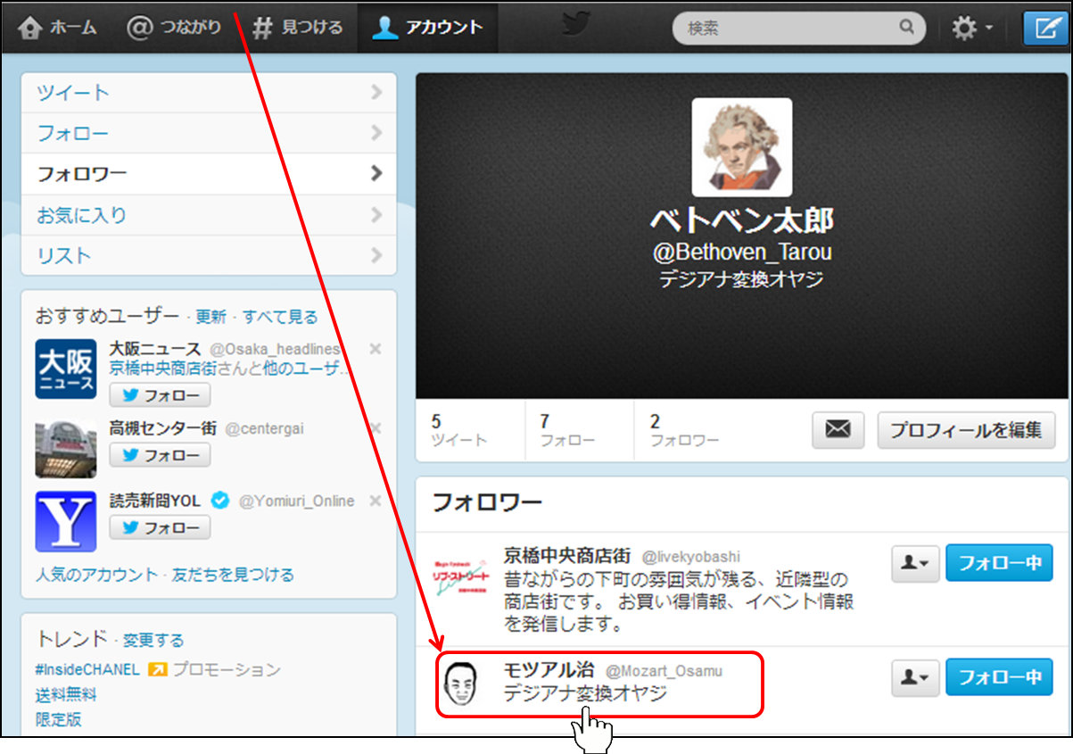Dismiss the 読売新聞YOL suggestion
1073x754 pixels.
pos(376,501)
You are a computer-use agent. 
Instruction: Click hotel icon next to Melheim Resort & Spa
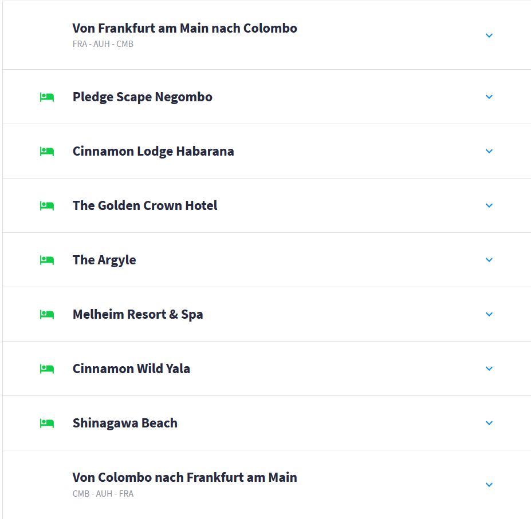[x=47, y=315]
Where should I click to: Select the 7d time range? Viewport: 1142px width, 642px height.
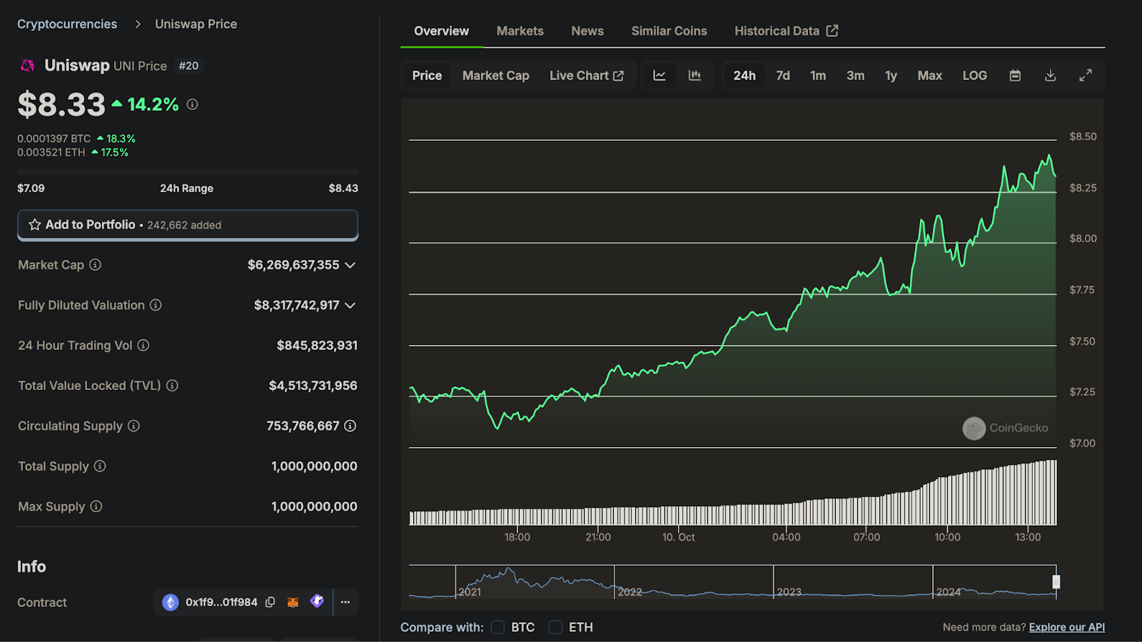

● ● ● ● ● ● ●

- WHAT IS BEING ASKED -
Having located the line with "You are a computer-use agent.", transcribe exactly and only the lines from it to the final line of the material, skipping the pictures.

- ANSWER FOR THIS EXERCISE -
You are a computer-use agent. 
Instruction: Click hotel icon next to Melheim Resort & Spa
[x=47, y=315]
Where should I click to: Select the 7d time range? Viewport: 1142px width, 642px height.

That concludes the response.